On vit le parcours de chacun, qu’il soit quasiment immobile, sur les routes comme le groupe qui a tenté de fuir ou dans l’attente comme Arlind en Suisse qui cherche de manière désespérée des nouvelles de sa famille et à demandé à des journalistes de l’aider. On assiste à la lente agonie des habitants de Pristina qui, sous le joug de milices serbes meurent de faim, subissent des exactions d’une incroyable cruauté, des massacres, se terrent, meurent. On s’interroge sur ces milices qui, dans les villes et sur les routes, ne se contentent pas de piller mais sont comme une meute d’animaux sauvages qui déchirent leurs proies et ont pour but d’effrayer encore plus, si c’est possible, les habitants qui se terrent. Ils laissent partout leurs » messages » macabres. Les bombardements de l’OTAN les rendent encore plus dangereux, sans scrupule ni pitié. A un seul moment, un soldat fait preuve d’humanité mais on voit que les militaires serbes sont totalement dépassés par ces milices quand eux même ne sont pas tombés dans les mêmes travers. On assiste finalement à la tragédie de ces familles, de ces enfants que rien n’a préparé à une telle cruauté. Le souhait de chacun est que les bombes les tuent rapidement et proprement plutôt qu’à petit feu et de manière sordide. Seules quelques personnes survivront.

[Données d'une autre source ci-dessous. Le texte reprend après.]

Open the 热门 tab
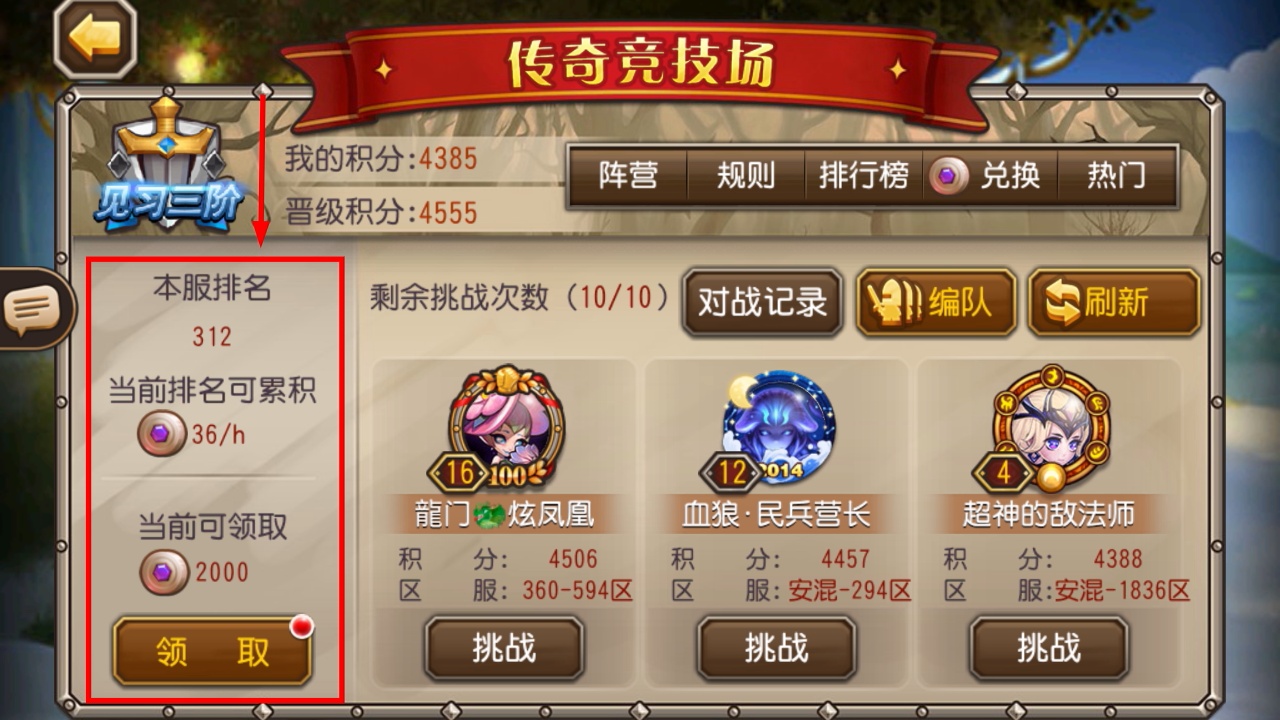Viewport: 1280px width, 720px height. (x=1116, y=177)
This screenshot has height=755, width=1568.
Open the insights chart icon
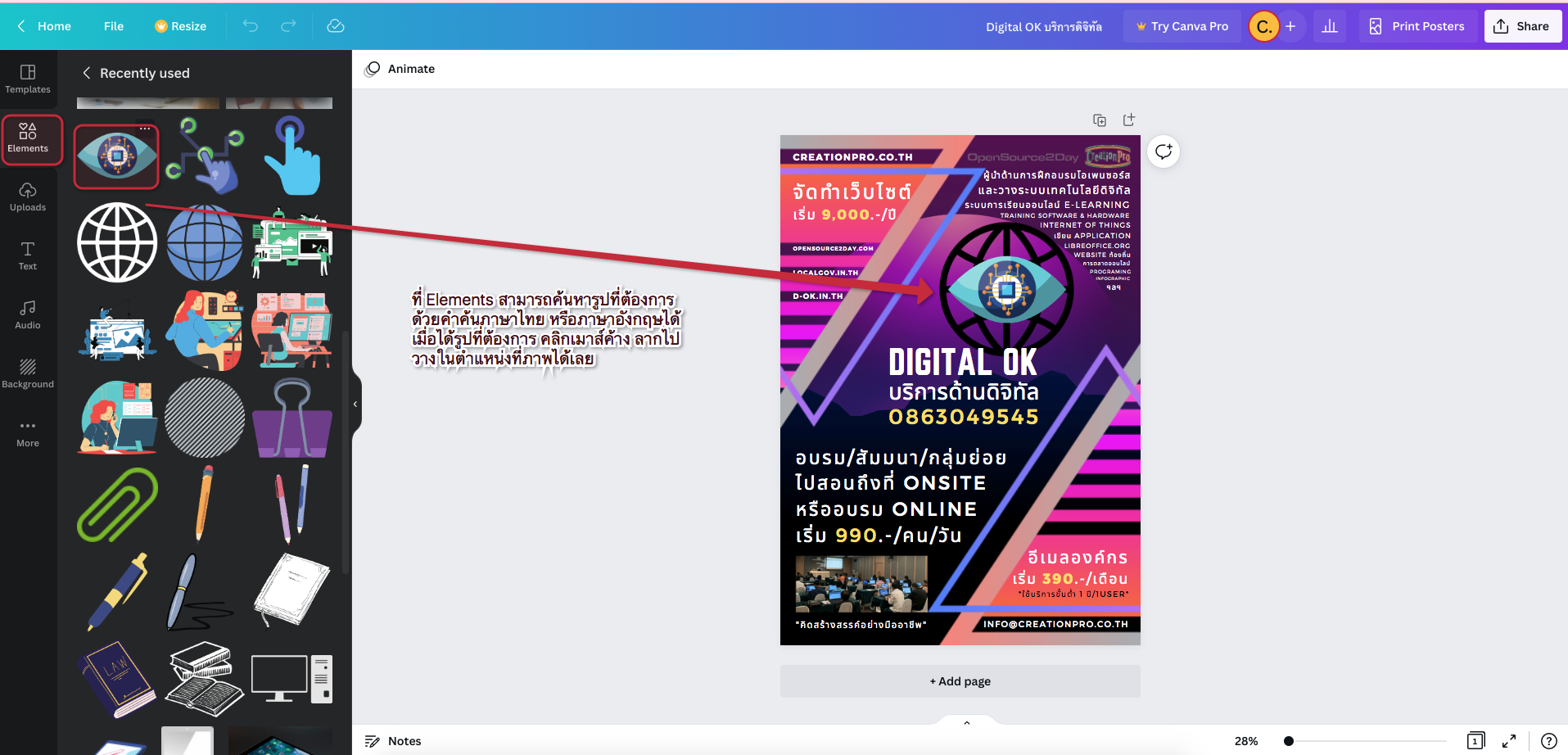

Le livre nous montre l’impossible choix dans ces situations de conflit: rester, partir, impossibilité de revenir pour essayer de sauver ses proches. Au delà de ces témoignages qui démontrent une nouvelle fois combien l’homme est capable du pire, on se pose bien sûr en filigrane la question des survivants: comment pourront-ils continuer jour après jour à simplement vivre avec ces images, avec ce poids, avec la culpabilité d’avoir survécu quand les autres, même ceux qui vous ont été « confiés » sont morts. Et c’est là que commence le travail de l’accueil de la parole que fait Osiris.
Les ouvrages et documents peuvent être consultables sur place, notamment lors des formations. Pour toute demande d’informations sur cette référence, merci de nous contacter à ressources@centreosiris.org.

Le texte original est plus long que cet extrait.